How could I have missed this? I thought I had mastered being “in tune” with my 12- and 15-year-old children’s needs, keeping sufficient distance when necessary, yet always maintaining a watchful and empathetic eye. Especially since my maternal mishap from seven years before, when Daniel was 5. When he tripped over his light-up, multi-siren shiny red fire truck and broke his fall with his right hand. He cried. We iced it. And then we put him to bed, assuring him it would be all better in the morning. He woke up hours later, screaming in pain. A call into our pediatrician led to a late night run to the emergency room. Four x-rays and several consults later, Daniel left with a splint on his arm, and a cherry lollipop in his mouth. The next day, when he chose a fluorescent hue of blue for the color of his cast, the nagging feeling of maternal failure lingered in my mind.
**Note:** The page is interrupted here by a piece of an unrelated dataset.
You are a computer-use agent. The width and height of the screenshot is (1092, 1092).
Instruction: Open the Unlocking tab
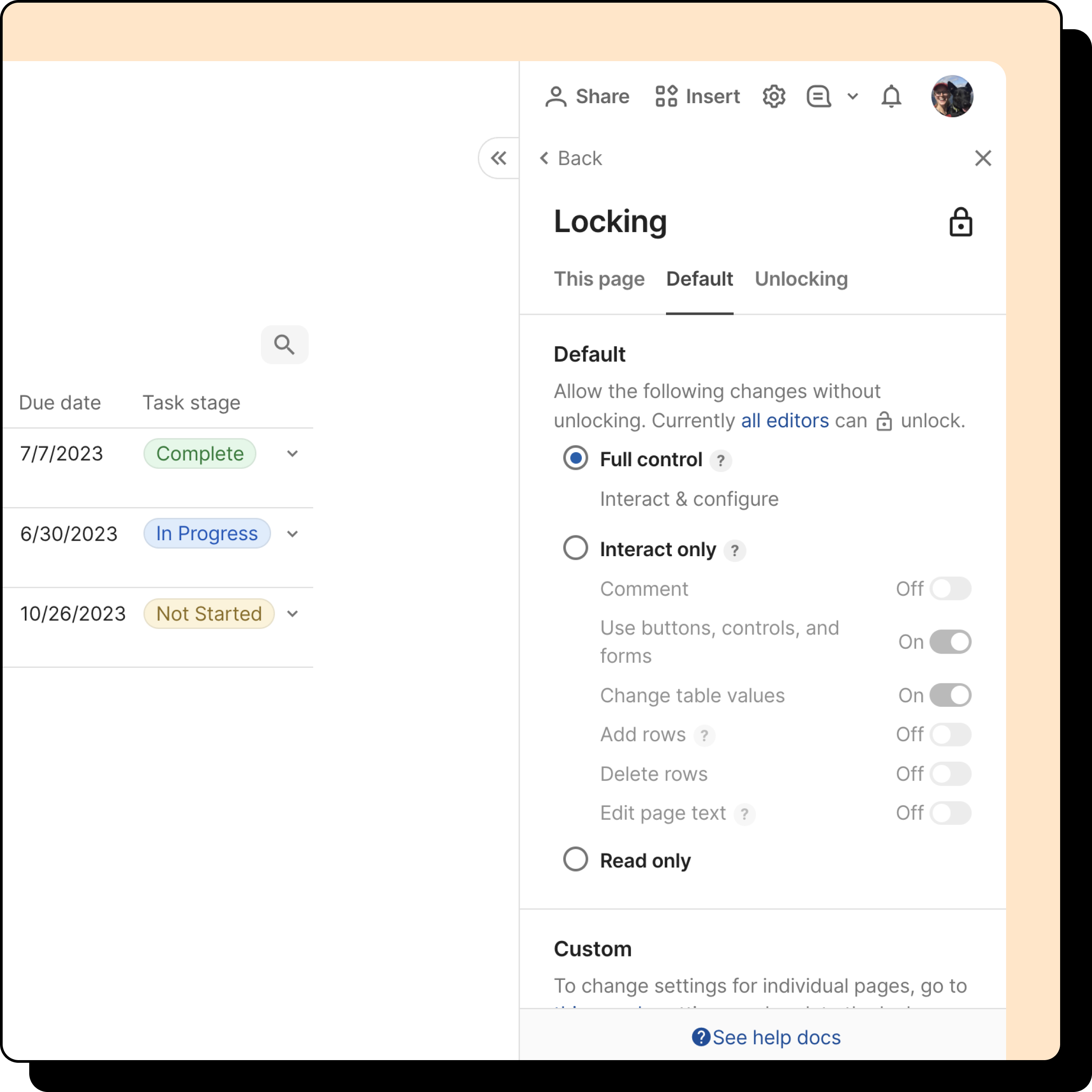801,279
As soon as Daniel came home from school I was waiting for him, with a container of pineapple chunks and homemade banana bread. “You O.K.?” I asked, putting my hand on his shoulder. He nodded. He told me it had happened during the Yom Kippur services the day prior, when he and his two friends left their seats for an extended trip to the bathroom. I remember it now. The three boys had been sitting a couple of rows behind my husband, Doug, my daughter, Emily, and me. When Daniel walked down the aisle, he glanced over and gestured his head towards the door, mouthing “bathroom.” But, at the time, how could I have anticipated that what he really meant was a walk to one of his friend’s cars to grab a football? That after having a catch, one of the boys put the football back into his car and inadvertently slammed the trunk on Daniel’s head? My son cried as he walked back to service, walking a couple of paces in front of the other boys so as to hide his tears.
Should I have known what had happened, when the boys re-emerged about a half-hour later, walking back into the service, their vacant seats now occupied by others, forcing them to find new seats? When I noticed Daniel had a funny expression on his face? Was it embarrassment? Guilt? I couldn’t quite make it out. His cheeks were beet-red, and the bottom of his shirt, right around his neckline, appeared wet from sweat.
“Where did you guys go?” I recall asking as we left the service and made our way towards our car. “Oh we just went out to get some fresh air,” he said, his eyebrows raising ever so slightly, a gesture he often made when not revealing the full story. He went to bed that night, his belly full after having fasted all day and then partaking in a feast of noodle kugel and cheese blintzes. Neither of us mentioned what had happened during services.
As Daniel stood before me, relaying the story from the day before, familiar feelings of remorse rushed through me. “Why didn’t you tell me?” I asked. He shrugged and looked away. Where once he would have cried, running to me, finding me during the service to tell me he hit his head, this time he had chosen the opposite. I get it; it’s because he’s 12. But I still should have known. Because a mother should know these things.
I gave Daniel an ice pack and he sat down on the couch. I emailed a doctor friend to make sure I had it all covered. I sighed as I sat down next to Daniel on the couch, slipping my feet under his favorite chenille blanket now wrapped around his body, looking at his face to register what he was feeling. Was he disappointed in me and my lack of mothering?
“The Yankees are going to clinch the AL East,” he said, focused on SportsCenter. He adjusted the blanket to make more room for my legs. He rested his head on my shoulder, the ice pack now cast aside. I let out a long deep breath. As he curled his feet in closer, I realized he had already moved on. Or he never cared. What Daniel needed was having me next to him now. That much I knew. And I also knew, as his mother, that there was nowhere else I would rather be.